■ Compito breve 1
Stabilisca se ciascuna affermazione concorda con il brano sugli effetti dei media, rispondendo sì o no e citando alla lettera le parole del brano che lo decidono: (a) l'opera di Klapper ha avuto un'edizione italiana nel 1965; (b) secondo l'approccio degli "usi e gratificazioni" l'audience è passiva; (c) dopo il lavoro di Klapper il modello degli "effetti forti" scompare del tutto.
■ Compito breve 2
Restituisca, senza alcuna modifica, la parte del brano sugli effetti dei media compresa tra "Nonostante ciò, questo" e "offerte dai media.", estremi inclusi.
■ Compito breve 3
Risponda brevemente alle seguenti domande sul brano sugli effetti dei media:
(a) In quale anno Klapper giunge alla sua sintesi?
(b) Quanti anni di ricerca riassume tale sintesi?
(c) Da quale periodo riappare il modello degli "effetti forti"?

■ Testo selezionato
___

Nel 1960 Joseph Klapper con l’opera Gli effetti delle comunicazioni di massa (ed. it. 1965) giunge a una potente sintesi dei risultati raggiunti in oltre due decenni di ricerca sugli e.d.m. Scrive Klapper: "La comunicazione di massa non costituisce di solito una causa necessaria e sufficiente di particolari effetti sull’audience, ma fa piuttosto da mediazione tra fattori e influenze diverse". Appartiene alla tradizione degli effetti limitati anche l’approccio degli "usi e gratificazioni" (Uses and gratifications theory), secondo cui l’audience è costituita da individui attivi. Il lavoro di Klapper sembra perciò smentire definitivamente la validità del modello degli "effetti forti" dei media.
Nonostante ciò, questo modello non sparisce completamente. A partire dalla fine degli anni Sessanta esso riappare, seppure in forma diversa. In questo periodo gli interessi degli studiosi di comunicazione di massa non sono più rivolti alla trasformazione dei comportamenti e delle opinioni, ma al modo in cui gli individui socializzano attraverso i media: come si sviluppano i valori comuni, gli schemi comportamentali e le percezioni della realtà sociale attraverso le informazioni e le immagini offerte dai media.

___

■ Sezione dati
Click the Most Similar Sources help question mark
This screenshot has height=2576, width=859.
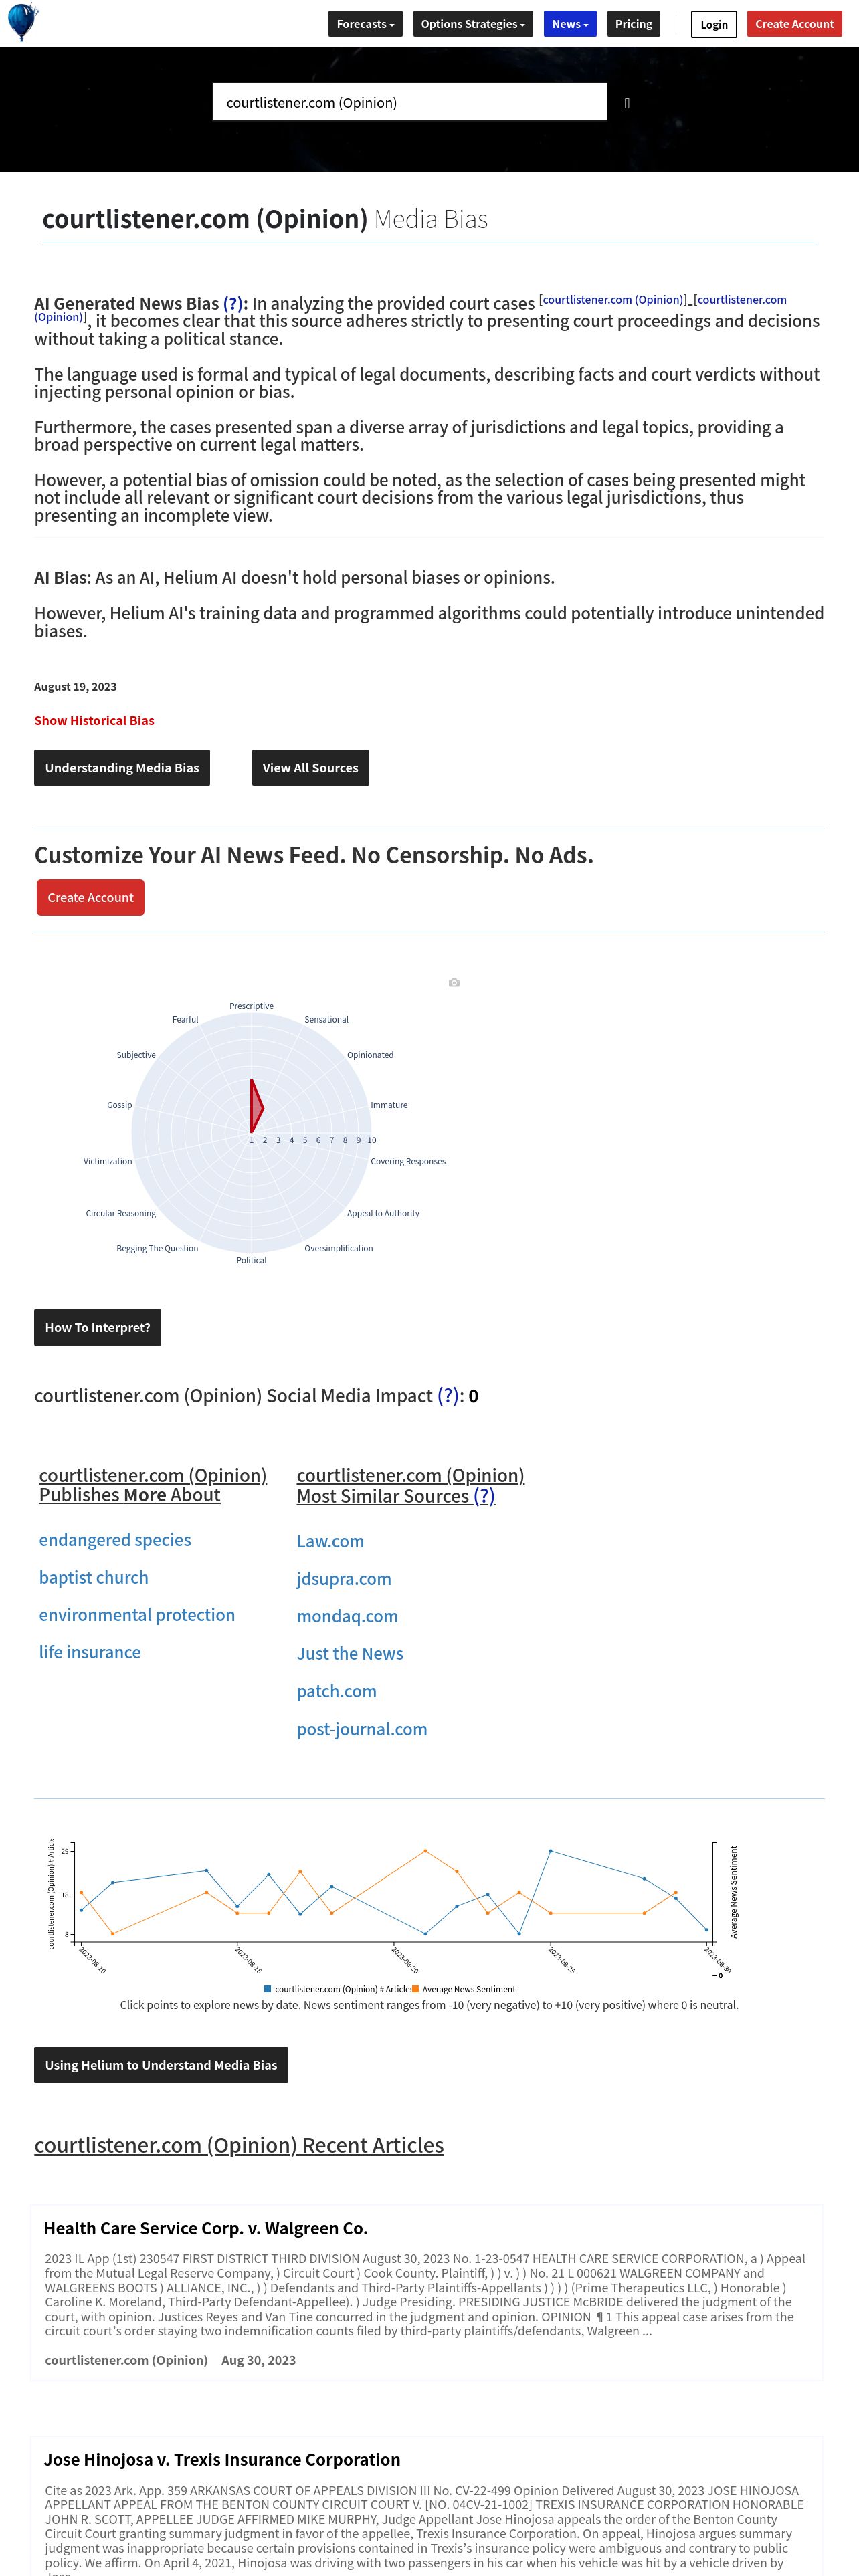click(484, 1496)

___

■ Risposta corretta 1
(a) Sì: "(ed. it. 1965)"
(b) No: "l’audience è costituita da individui attivi"
(c) No: "questo modello non sparisce completamente"

■ Risposta corretta 2
Nonostante ciò, questo modello non sparisce completamente. A partire dalla fine degli anni Sessanta esso riappare, seppure in forma diversa. In questo periodo gli interessi degli studiosi di comunicazione di massa non sono più rivolti alla trasformazione dei comportamenti e delle opinioni, ma al modo in cui gli individui socializzano attraverso i media: come si sviluppano i valori comuni, gli schemi comportamentali e le percezioni della realtà sociale attraverso le informazioni e le immagini offerte dai media.

■ Risposta corretta 3
(a) Nel 1960.
(b) Oltre due decenni.
(c) Dalla fine degli anni Sessanta.